First of all, there wasn’t really much of a field. There were maybe 100 people or so worldwide working in bioinformatics applied to immunology. So given the lack of people working in the field, every little bit helped. I essentially started work on a combined model—showing, stepwise, how the immune system goes from chopping up a protein from a pathogen to presenting that protein on the surface of a cell. These processes, called TAP transport and MHC binding, are key to getting other immune cells to recognize and fight disease.
During my Ph.D. study, this was a wide-open field. You could do the obvious things and people hadn’t done them. Now that’s changed, and there is a wealth of people working in bioinformatics in immunology.
Collaboration has always been one of your strong suits. How do you go about bringing together immunologists with different backgrounds?

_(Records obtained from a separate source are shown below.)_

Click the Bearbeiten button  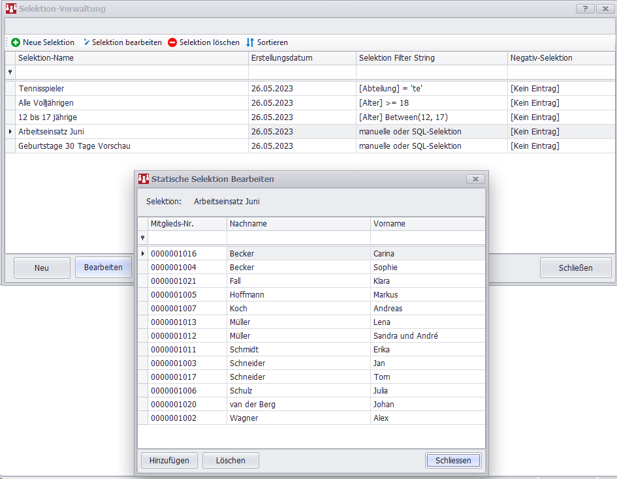[x=103, y=268]
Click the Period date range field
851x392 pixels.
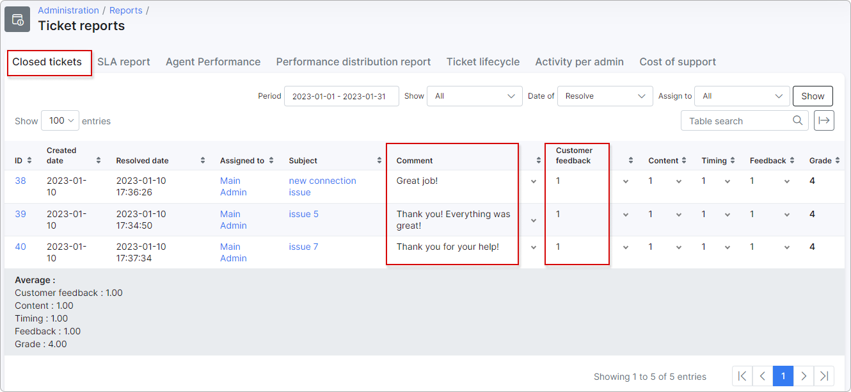click(341, 95)
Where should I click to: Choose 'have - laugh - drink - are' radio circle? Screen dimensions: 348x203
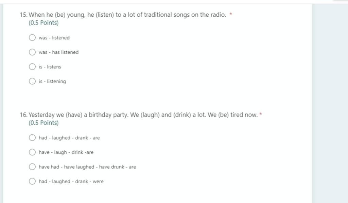click(32, 152)
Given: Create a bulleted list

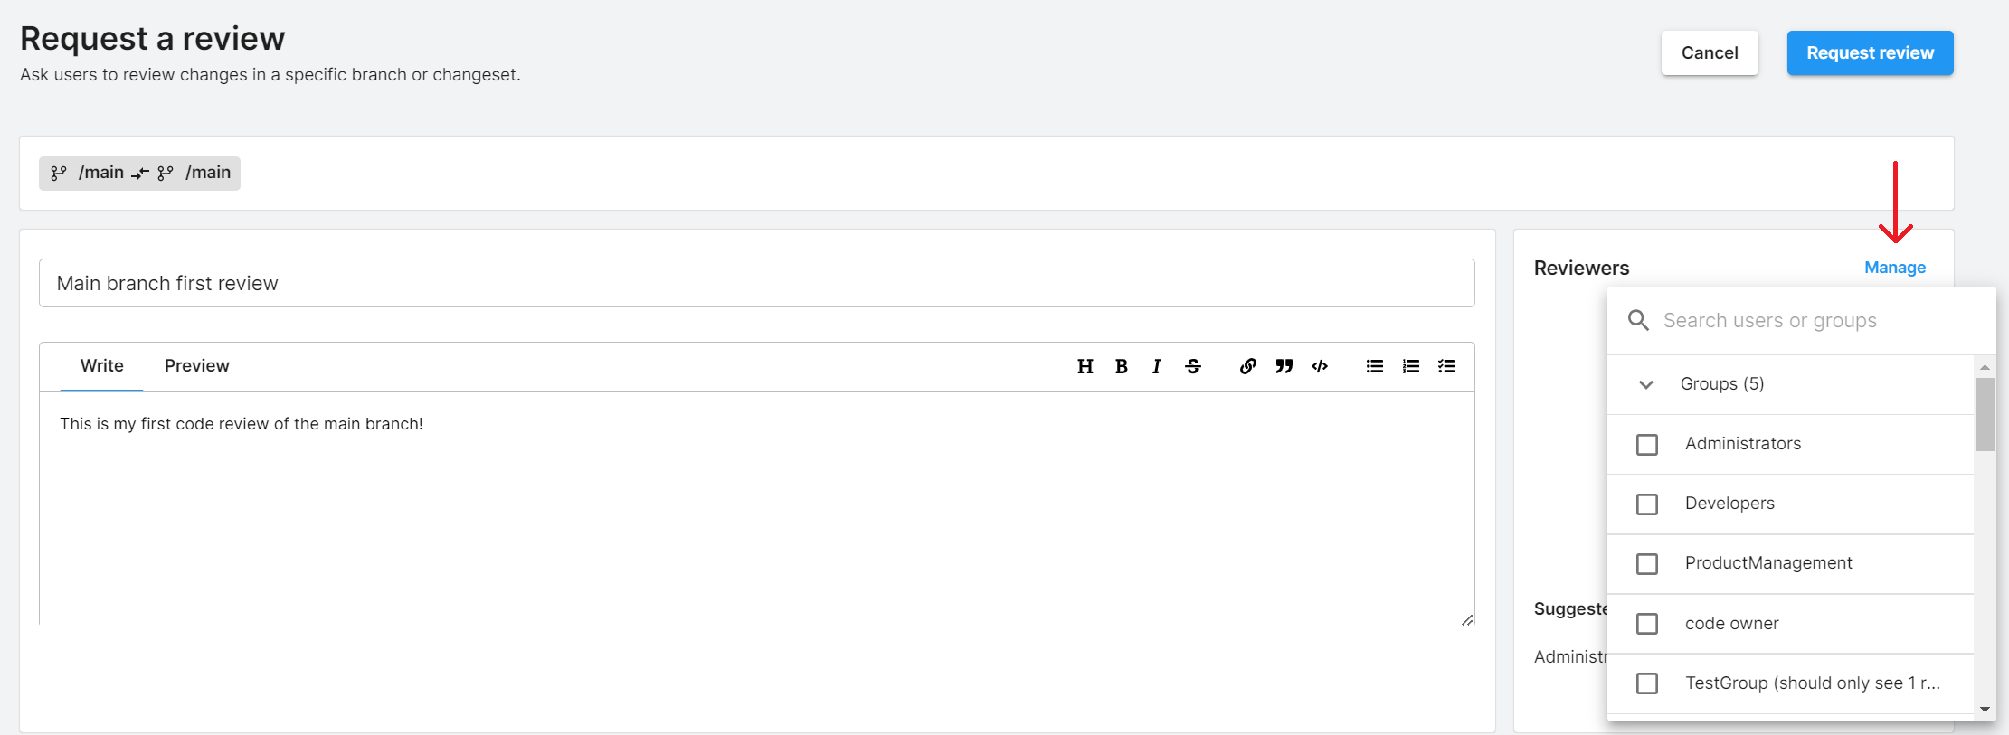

When I was working on my Ph.D., I realized the computational scientists didn’t talk to the experimentalists in other labs. We were just taking data from them and thinking we understood them. We’d throw some models at the scientists in the lab, but we didn’t understand the data, and they didn’t understand the models. This led to some early mistakes I could have avoided. That made me want to understand the experimental parts better: how the datasets were being generated and how to work with them.
I’ve kept doing that, talking to experimentalists and learning their language—and at the same time communicating what I am doing in a way that experimentalists can understand. Now my lab has both computational and experimental scientists, and collaboration comes naturally.
What are the challenges of directing a global resource like the IEDB?
It’s a very complex project. It was really initiated and led by my colleague Dr. Alessandro Sette, and I’ve learned a lot from him. Alex brings in his expertise from the biotech industry to manage big projects like the IEDB. One challenge is to manage these very different user groups. There are people who just want to use the database, and then there are the NIH funders who have very specific goals in mind. And then there are the bioinformaticians, who are just interested in downloading the data. We’re trying to understand what the different needs are.
Then there’s a big risk of becoming complacent. We’ve been constantly trying to reinvent ourselves since the IEDB started. The database was originally designed to be a rapid anti-bioterror knowledge generator, and then we shifted to asking questions about important diseases. What are the real threats and big health problems, and can we work on those? And now we’re working in the emerging field of cancer neoepitopes.
Do you have any advice for scientists just starting out in the field who want to combine bioinformatics with immunology?
I would highly recommend everyone studying immunology or experimental biology do some basic data analysis and programming—because this is not going away. For example, in physics, where I come from, it’s taken for granted that everyone can write computer programs. But that work is not called “computational physics,” it’s just called “physics.” In the same way, I think what we’re doing right now will be called just “immunology” or “biology.” The field is going to evolve, and if you have a bit of a quantitative background, it’s going to help you.
Did you always picture yourself becoming a scientist?
No, I think I decided I wanted to become a scientist when I started university and I saw professors teaching. I saw how much they loved their subject, even after working on it for decades—they still had passion for it. That really excited me.